● **SUPPLIED TEXT**
28 JULY 2007, Page 26

Bare necessities

Tom Rosenthal The Naked Portrait Scottish National Portrait Gallery, Edinburgh, until 2 September, then Compton Vemey, Warwickshire, from 29 September to 9 December rr he advance publicity I saw for this on the whole excellently curated exhibition contained a health warning: 'Please note this show contains nudity. Children under 16 must be accompanied by an adult.'

The title comes from the phrase used by Lucian Freud for several of his nudes but, alas, for the prurient, there are few images that might disturb or inflame either adults or children, except perhaps one of a woman holding a silk rosette bearing the word 'Boob' against her own left breast mutilated (but not removed) by surgery.

The show limits itself to nude portraits and self-portraits from 1900 to 2007 and is a skilful mix of classics of modern art and contemporary work by artists not yet famous, with a fair proportion of photographs and a little sculpture to counterbalance the natural dominance of the paintings. The curator, Martin Hammer, has also written the excellent accompanying catalogue and his selections veer from images so well known as to be, no matter how brilliant, clichés to a sophisticated sense of humour in some of his juxtapositions. It's a bit of a bore to see, yet again, Lewis Morley's famous shot of Christine Keeler sitting naked on her back-to-front chair but there's a welcome smile of relief to see David Frost and Barry Humphries as Dame Edna equally naked in the same posture and snapped on the same chair.

As often in shows of contemporary art the old question of whether size matters is repeatedly posed. The one fault with the catalogue is that it fails to include dimensions in its captions so that you have to see the originals to reflect on the sizes. Jemima Stehli has two standing nude photographs of herself in her studio which work as images for a classic photographic magazine. Yet, because they are shown as glossy prints about eight by six feet, they are little more than the kind of commercial display that would look good in a fashionable shop window.

There are some Diane Arbus photos taken in a nudist camp which display her to me always somewhat condescending voyeurism, but there are also some magnificent Alfred Stieglitz nude studies of his wife and muse, the painter Georgia O'Keeffe, probably the most erotic artistic photographs of the last century apart from the strangely excluded naked portraits by Edward Weston of his two nude muses Tina Modotti and Charis Wilson.

On the whole it's the paintings that linger in the memory; two classic Freuds, that great Paula Modersohn-Becker 'Selfportrait on her Sixth Wedding Anniversary' in which she luminously exposes her pregnancy (without being actually pregnant at the time) and Cecile Walton's 'Romance', a flawlessly executed, gently mocking study of postpartum bliss. The recently delivered mother lies back, exquisitely groomed, her figure having instantly rebounded to model proportions, the baby perfectly turned out in her arms, her first-born standing by gazing in wonder, while a nurse sponges the mother's legs. A reproduction of this picture in every maternity ward in the country could cause extensive public rioting.

● **WORK TO COMPLETE**
Print, word for word, the section of the exhibition review that opens with the words containing "The show limits" and closes with "the same chair.". The data that comes next has nothing to do with this.

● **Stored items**
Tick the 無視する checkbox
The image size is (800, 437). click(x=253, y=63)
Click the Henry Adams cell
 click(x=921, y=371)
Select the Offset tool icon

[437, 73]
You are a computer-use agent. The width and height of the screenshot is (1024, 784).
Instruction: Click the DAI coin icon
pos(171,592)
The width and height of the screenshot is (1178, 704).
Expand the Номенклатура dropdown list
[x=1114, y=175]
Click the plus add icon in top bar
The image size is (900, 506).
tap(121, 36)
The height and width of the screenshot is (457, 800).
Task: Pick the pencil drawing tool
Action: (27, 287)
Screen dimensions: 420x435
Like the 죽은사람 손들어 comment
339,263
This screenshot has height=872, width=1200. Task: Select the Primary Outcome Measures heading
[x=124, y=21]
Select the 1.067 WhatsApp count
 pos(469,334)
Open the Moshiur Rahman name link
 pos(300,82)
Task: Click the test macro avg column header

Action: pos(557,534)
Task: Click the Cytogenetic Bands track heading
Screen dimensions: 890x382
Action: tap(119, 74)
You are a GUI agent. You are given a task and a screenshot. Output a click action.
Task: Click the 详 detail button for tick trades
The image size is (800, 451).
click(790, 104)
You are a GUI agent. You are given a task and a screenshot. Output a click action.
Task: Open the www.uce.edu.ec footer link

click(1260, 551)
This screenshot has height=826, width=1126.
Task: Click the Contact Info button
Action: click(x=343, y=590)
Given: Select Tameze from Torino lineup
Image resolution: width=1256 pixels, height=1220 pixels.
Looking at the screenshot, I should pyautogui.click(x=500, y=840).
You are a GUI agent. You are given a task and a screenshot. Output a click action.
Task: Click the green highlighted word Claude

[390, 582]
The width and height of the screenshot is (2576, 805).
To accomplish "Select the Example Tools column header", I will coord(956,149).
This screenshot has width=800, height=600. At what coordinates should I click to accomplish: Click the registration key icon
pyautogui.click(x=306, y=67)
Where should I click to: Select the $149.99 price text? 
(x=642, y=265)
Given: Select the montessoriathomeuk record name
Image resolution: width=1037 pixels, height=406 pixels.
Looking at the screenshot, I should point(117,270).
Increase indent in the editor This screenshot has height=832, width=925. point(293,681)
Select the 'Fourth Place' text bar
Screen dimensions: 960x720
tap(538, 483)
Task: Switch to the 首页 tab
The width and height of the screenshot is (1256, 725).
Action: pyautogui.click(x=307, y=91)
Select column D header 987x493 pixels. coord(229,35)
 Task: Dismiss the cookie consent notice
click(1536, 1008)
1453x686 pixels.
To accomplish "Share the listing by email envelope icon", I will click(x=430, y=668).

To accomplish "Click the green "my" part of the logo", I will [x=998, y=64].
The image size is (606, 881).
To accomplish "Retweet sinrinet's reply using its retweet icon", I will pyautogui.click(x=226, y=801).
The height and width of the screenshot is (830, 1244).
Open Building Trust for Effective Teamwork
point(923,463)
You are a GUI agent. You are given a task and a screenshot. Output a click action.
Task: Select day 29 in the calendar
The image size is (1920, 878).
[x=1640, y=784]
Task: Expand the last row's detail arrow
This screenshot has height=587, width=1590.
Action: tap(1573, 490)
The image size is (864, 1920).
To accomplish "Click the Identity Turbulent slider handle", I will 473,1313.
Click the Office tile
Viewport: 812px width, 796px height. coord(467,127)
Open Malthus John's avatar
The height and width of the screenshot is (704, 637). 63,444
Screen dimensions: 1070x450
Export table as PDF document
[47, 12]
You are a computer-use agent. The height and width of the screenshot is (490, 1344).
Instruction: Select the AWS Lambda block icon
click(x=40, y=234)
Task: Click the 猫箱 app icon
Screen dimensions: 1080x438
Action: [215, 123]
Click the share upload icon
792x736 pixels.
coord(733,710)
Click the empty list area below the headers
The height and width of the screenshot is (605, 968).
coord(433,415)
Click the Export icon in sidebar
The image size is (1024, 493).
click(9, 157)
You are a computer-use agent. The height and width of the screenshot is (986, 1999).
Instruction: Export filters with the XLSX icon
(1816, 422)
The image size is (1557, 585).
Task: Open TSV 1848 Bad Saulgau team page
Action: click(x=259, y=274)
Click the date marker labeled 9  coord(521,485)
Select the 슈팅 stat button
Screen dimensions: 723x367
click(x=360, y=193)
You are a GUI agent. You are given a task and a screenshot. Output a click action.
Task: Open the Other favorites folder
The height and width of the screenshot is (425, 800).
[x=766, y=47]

● **ANSWER TO THIS PROBLEM**
The show limits itself to nude portraits and self-portraits from 1900 to 2007 and is a skilful mix of classics of modern art and contemporary work by artists not yet famous, with a fair proportion of photographs and a little sculpture to counterbalance the natural dominance of the paintings. The curator, Martin Hammer, has also written the excellent accompanying catalogue and his selections veer from images so well known as to be, no matter how brilliant, clichés to a sophisticated sense of humour in some of his juxtapositions. It's a bit of a bore to see, yet again, Lewis Morley's famous shot of Christine Keeler sitting naked on her back-to-front chair but there's a welcome smile of relief to see David Frost and Barry Humphries as Dame Edna equally naked in the same posture and snapped on the same chair.